--- START DOCUMENT TEXT ---

I am trying to fit a linear model and my dataset is normalized where each feature is divided by the maximum possible value. So the values ranges from 0-1. Now i came to know from my previous post Linear Regression vs Closed form Ordinary least squares in Python linear regression in scikit learn produces same result as Closed form OLS when fit_intercept parameter is set to false. I am not quite getting how fit_intercept works.
For any linear problem, if y is the predicted value.
y(w, x) = w_0 + w_1 x_1 + ... + w_p x_p
Across the module, the vector w = (w_1, ..., w_p) is denoted as coef_ and w_0 as intercept_
In closed form OLS we also have a bias value for w_0 and we introduce vector X_0=[1...1] before computing the dot product and solves using matrix multiplication and inverse.
w = np.dot(X.T, X)
w1 = np.dot(np.linalg.pinv(w), np.dot(X.T, Y))
When fit_intercept is True, scikit-learn linear regression solves the problem if y is the predicted value.

--- END DOCUMENT TEXT ---

WRITTEN EXERCISE 1 >>
Render the part of the entries that opens with the line containing "The image size is (538, 404)." and runs through the last entry as a numbered list, skipping blank lines and leaving out the pictures.
The forum post and the entries come from unrelated sources.

--- START RECORD EXCERPTS ---

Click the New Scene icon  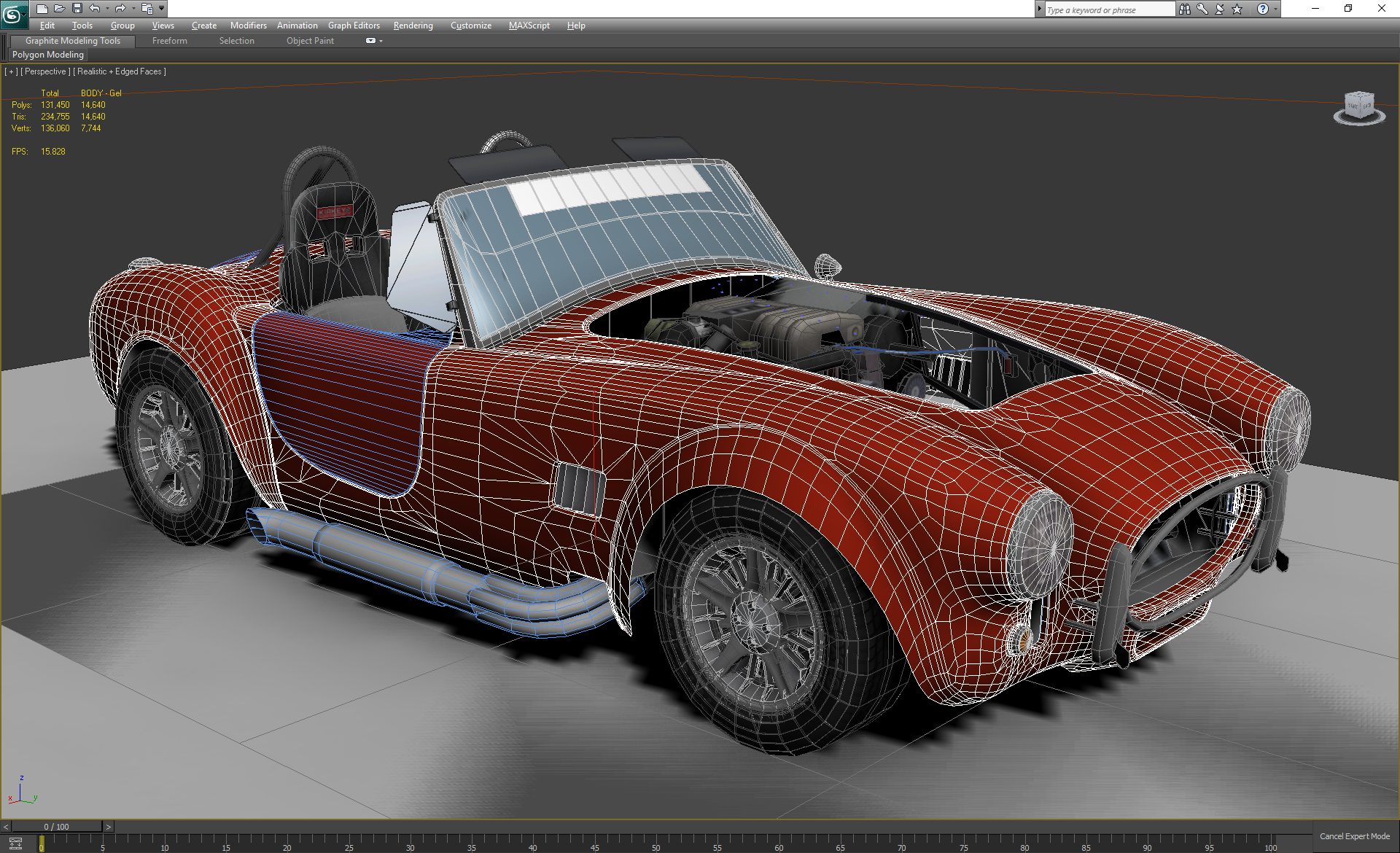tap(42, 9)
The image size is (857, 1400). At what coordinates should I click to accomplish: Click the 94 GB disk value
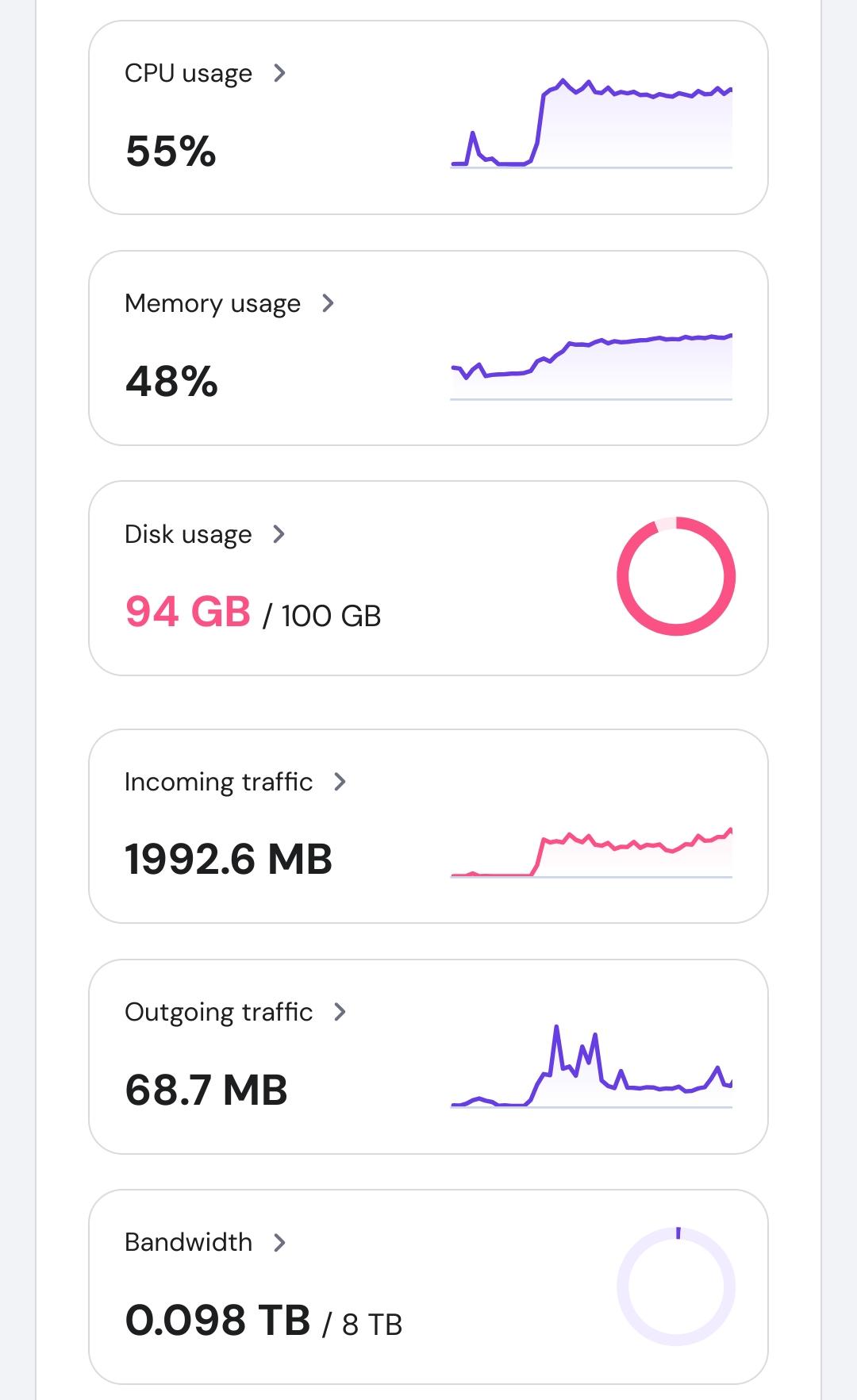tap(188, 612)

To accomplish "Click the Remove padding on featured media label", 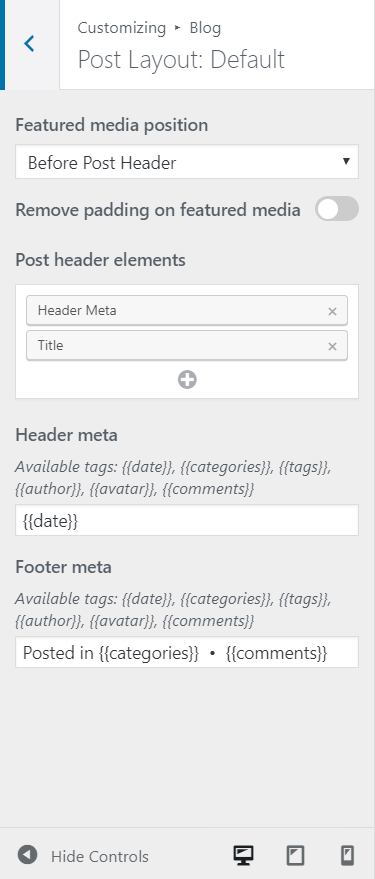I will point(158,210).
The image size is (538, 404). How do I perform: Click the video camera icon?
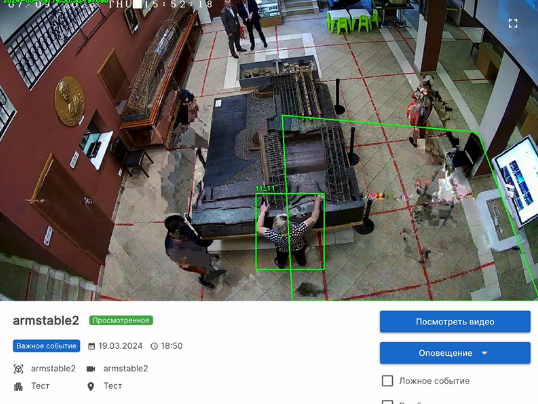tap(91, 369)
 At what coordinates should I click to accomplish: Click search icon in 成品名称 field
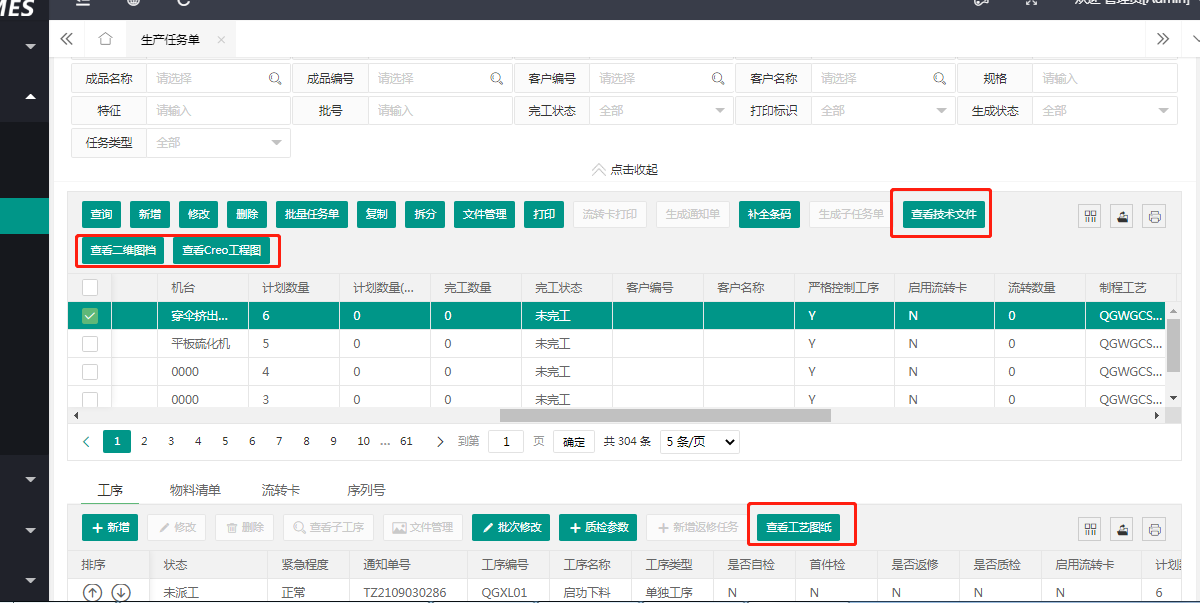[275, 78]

--- END RECORD EXCERPTS ---

WRITTEN EXERCISE 2 >>
Which scikit-learn parameter and attribute names does the forum post mention?

EXERCISE RESULT 1 >>
1. The image size is (538, 404). How do I perform: Click the video camera icon?
2. tap(91, 369)
3.  At what coordinates should I click to accomplish: Click search icon in 成品名称 field
4. [275, 78]

EXERCISE RESULT 2 >>
- fit_intercept
- coef_
- intercept_